Industrial grade helmets react at speeds of 1/10,000 of a second or higher to prevent eye fatigue and arc flash symptoms, and have adjustable shades settings of #9-#12 or #13. (Miller Elite auto-darkening helmets react in 1/20,000 of a second, with shade settings of #8 to #13.) Industrial grade helmets, such as the Miller Elite series, will also have adjustable sensitivity and delay controls (see Figure 3).

Adjustable sensitivity is useful when welding at low amperages, especially TIG, when the light isn’t as bright as other processes. Adjustable delay controls how long the lens remains darkened after the arc stops. When tack welding, a short delay may be desired, while a longer delay may be desirable after welding at very high temperatures. Even when not activated, the lens provides UV/IR protection and usually has a light state of a #3 or #4 shade, which is relatively easy to see through.

Auto-darkening helmets provide some other important benefits also. With a fixed-shade helmet, the welder positions the gun, torch or electrode and then jerks his head down to bring the helmet into place. This may lead to neck injury through the repeated motion, especially for welders who perform a series of tack welds. For the novice or person who welds infrequently, the jerking action can cause him to move out of position and lead to a weld defect. An auto-darkening helmet allows the welder to keep the helmet in place while positioning the electrode, leading to better positioning and relieving some of the stress from the welder’s neck.

Work Environment

You must also protect others in the welding area. Use a weld screen to ensure passersby will not be subjected to the arc flash.
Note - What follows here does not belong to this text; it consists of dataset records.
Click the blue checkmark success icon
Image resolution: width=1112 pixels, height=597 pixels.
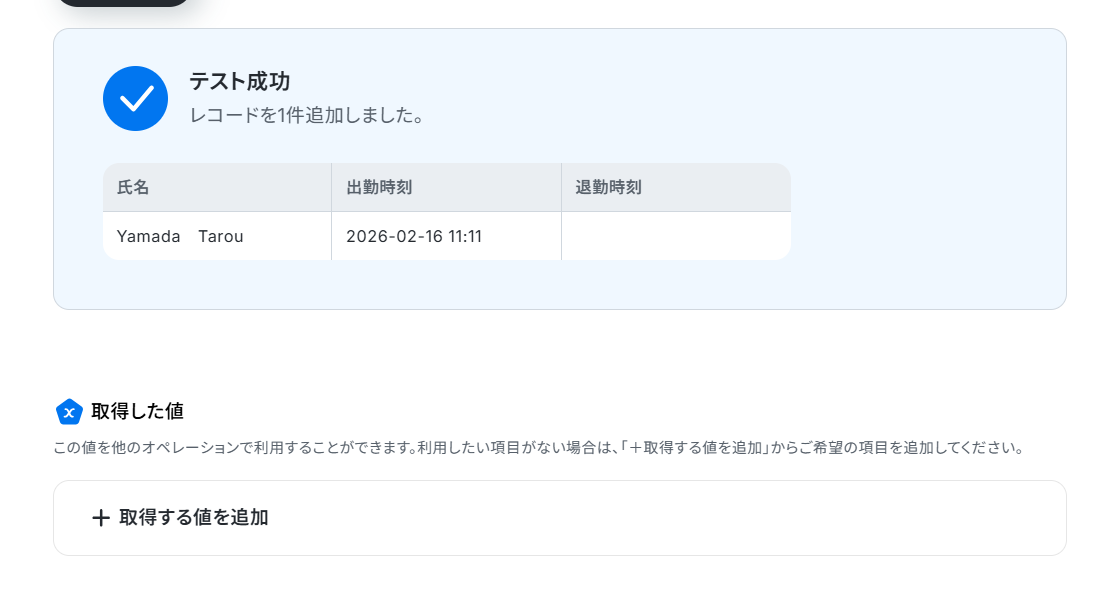click(x=135, y=99)
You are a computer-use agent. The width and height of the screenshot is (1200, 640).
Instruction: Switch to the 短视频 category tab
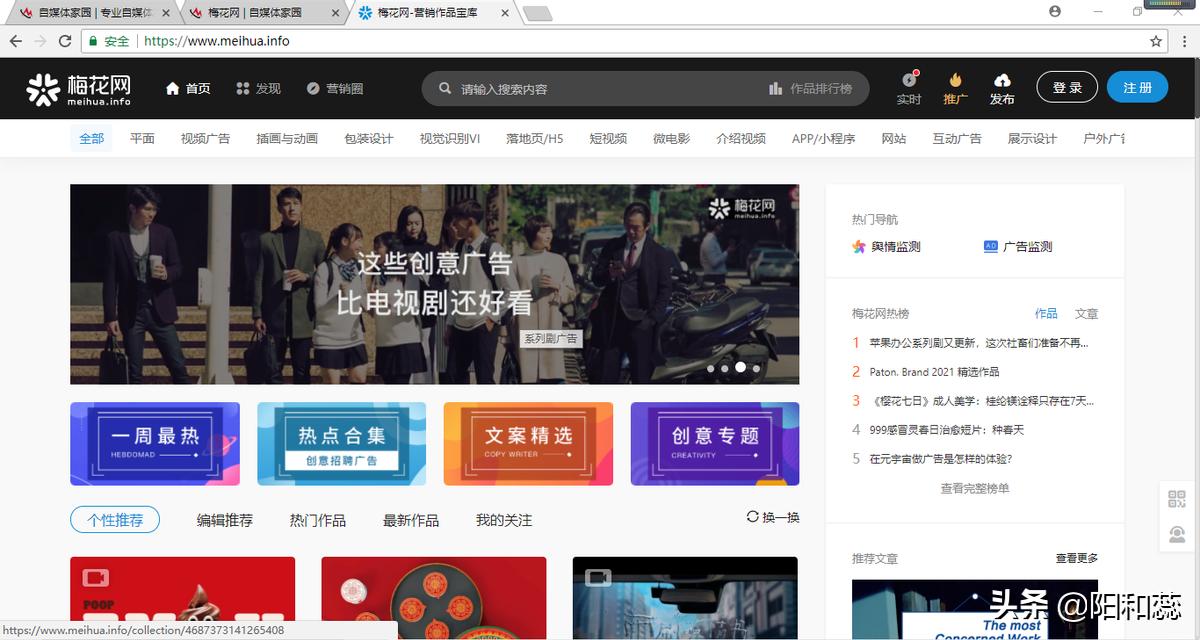[609, 138]
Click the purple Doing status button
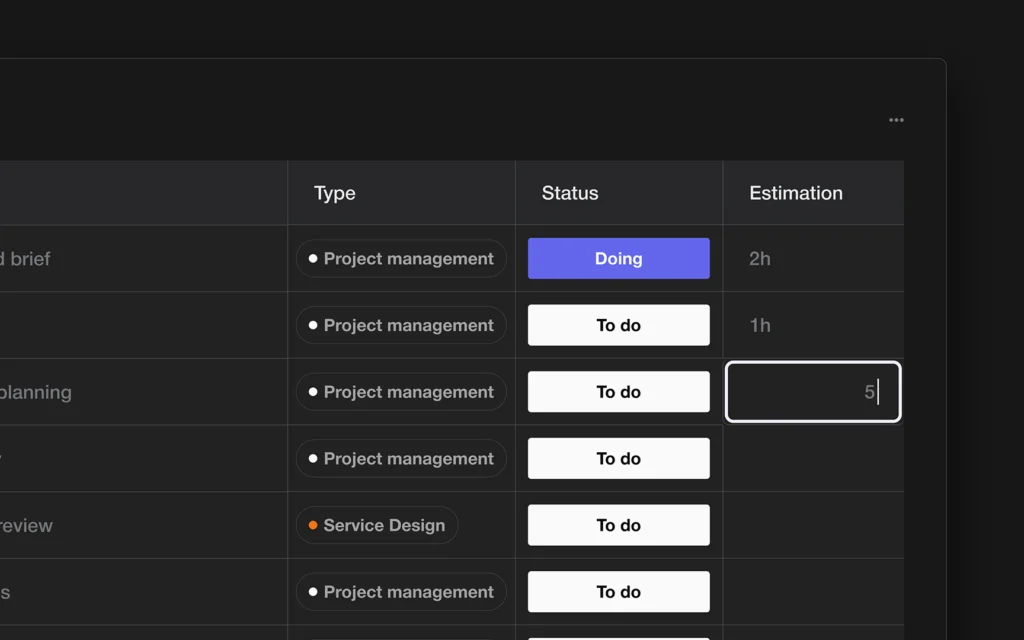The height and width of the screenshot is (640, 1024). coord(618,258)
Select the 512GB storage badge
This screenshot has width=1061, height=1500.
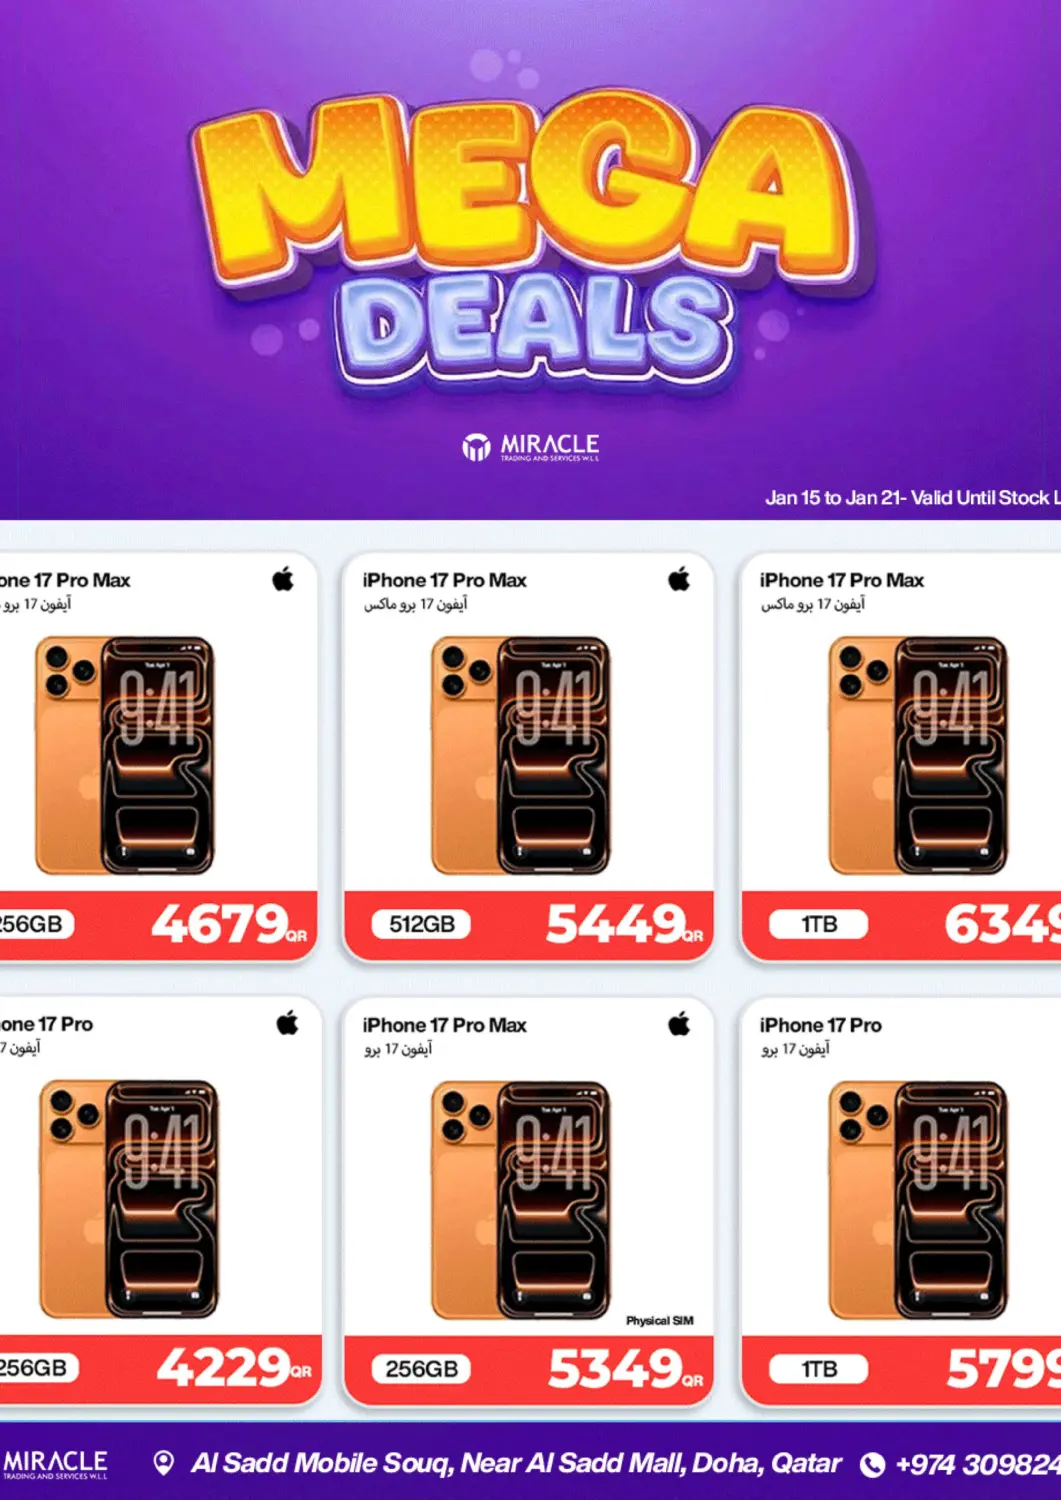pyautogui.click(x=422, y=924)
Keep your work area free from clutter. This promotes safety and helps increase efficiency by making necessary equipment easier to find. Remove rags, paper or anything else that could be a fire hazard. Cables and hoses can create a tripping hazard. Organize the workspace to minimize the number of cables underfoot and position them so they are not in danger of being run over or stepped on (see Figure 4). If possible, suspend hoses off the ground and coil up excess hose to prevent kinks and tangles. MIG welding with a wire feeder that allows remote control of the power source is one way to free up space in the welding cell.

Figure 4: By using the remote control capability of its Miller Delta-Fab welders, Godwin Mfg., keeps the power sources out of the welding cells and hides the hoses and cables underground where they can’t be tripped over or run over by a forklift. The result is a safe and efficient work area.
Examine hoses regularly for leaks, wear and loose connections. To check for leaks, immerse pressured hoses in water (bubbles will indicate leaks.) Repair a leaky or worn hose by cutting out damaged area and splicing. Do NOT use tape.

Avoid working in wet conditions, since water conducts electricity, and insulate yourself from the work and the ground by standing on a dry rubber mat or similar non-flammable material. Connect the workpiece to a proper earth ground and connect the frames of all electrically powered machines to a properly grounded disconnect switch, receptacle or other appropriate ground. Always double-check the installation and verify proper grounding. Never use chains, wire ropes, cranes, hoists and elevators as grounding connectors.

When using gas cylinders, chain them securely to a stationary, upright support or cart at all times. When moving or storing a cylinder, fasten the threaded protector cap to the top of the cylinder. Doing so shields the valve system from impact damage.

Immediately remove a faulty regulator from service for repair by a manufacturer’s designated repair center. Do not attempt to repair it yourself.

Use only recommended ferrules or clamps designed to connect hoses to fittings—never use ordinary wire or other substitutes.